In the past, a company could register for one year ($1,750) or two years ($3,500). The new fee structure sets the cost of registering according to the number of license applications from the applicant that DDTC has reviewed, adjudicated, or issued a response during a recent 12-month period. The first-tier fee is $2,250 for new registrants and those for which DDTC has not handled a license application during the 12 months ending 90 days prior to the expiration of the current registration. The second-tier fee is $2,750 for registrants for which DDTC has handled 10 or fewer license applications during the 12 months ending 90 days prior to the expiration of the current registration. Third-tier fees start at $2,750 and increase by $250 for every application handled by DDTC in excess of 10. The new fee structure also caps registration fees at the greater of 3 percent of the value of the registrant's applications submitted during the 12 months ending 90 days prior to the expiration of the current registration or $2,750.
Aircraft Component Changes.
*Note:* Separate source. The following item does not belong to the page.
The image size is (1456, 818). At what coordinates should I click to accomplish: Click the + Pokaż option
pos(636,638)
In August 2008, DDTC amended Category VIII of the U.S. Munitions List to add language clarifying the circumstances under which an aircraft part or component may or may not be subject to the ITAR. 73 Fed. Reg. 47523. In general, the Commerce Department's EAR will control the export of aircraft parts or components if the item is (a) standard equipment; (b) covered under a certificate issued by the FAA for certain civil, nonmilitary aircraft; and (c) an integral part of such civil aircraft.
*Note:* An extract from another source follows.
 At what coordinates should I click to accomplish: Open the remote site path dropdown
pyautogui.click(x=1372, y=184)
Increased Export Control Enforcement. The Department of Justice continued to devote significant resources to enforcing export controls. According to an October 2008 press release highlighting the Department's more notorious criminal prosecutions, at least 33 prosecutions in 2008 involved violations of the ITAR. Of those, 18 involved either aircraft or other aerospace related items. See http://www.usdoj.gov/opa/pr/2008/October/08-nsd-959.html.
Outlook for 2009
There have been repeated calls in recent years to completely overhaul the U.S. export control system. Given the pressing economic issues facing the Obama administration, one should not expect major reforms in export controls in the near future, although President Obama has said recently that he would review existing U.S. export controls that have unduly hampered U.S. competitiveness. A Commerce Department "foreign availability" study due to be released soon will likely discuss the fact that many U.S. allies have open transfer policies with countries as to which the United States maintains restrictive export controls.
Iran, which has been a focus of U.S. export controls for several years, will continue to be a focus in 2009. Indeed, there have been numerous legislative efforts in recent years to further strengthen sanctions regulations against Iran, and it is likely that there will be more legislation introduced this year. One area of possible focus will be the Iran Sanctions Act ("ISA"), which requires the President to sanction foreign entities that invest more than $20 million in one year in Iran's energy industry. To date, however, no entity has ever been sanctioned under the ISA.
For now, the administration has halted all pending federal regulations until new administration heads can review them. In that regard, in connection with her confirmation proceeding, Secretary of State Hillary Clinton noted in written answers to the Senate Foreign Relations Committee that she places "high importance on arms control, nonproliferation, and other political-military issues." Clinton more recently stated that U.S. economic sanctions imposed against Burma have failed to effect desired changes from the repressive Burmese government. This suggests that there could be discussions in the near future regarding a possible shift in policy vis-a-vis Burma. The months ahead will undoubtedly bring interesting developments.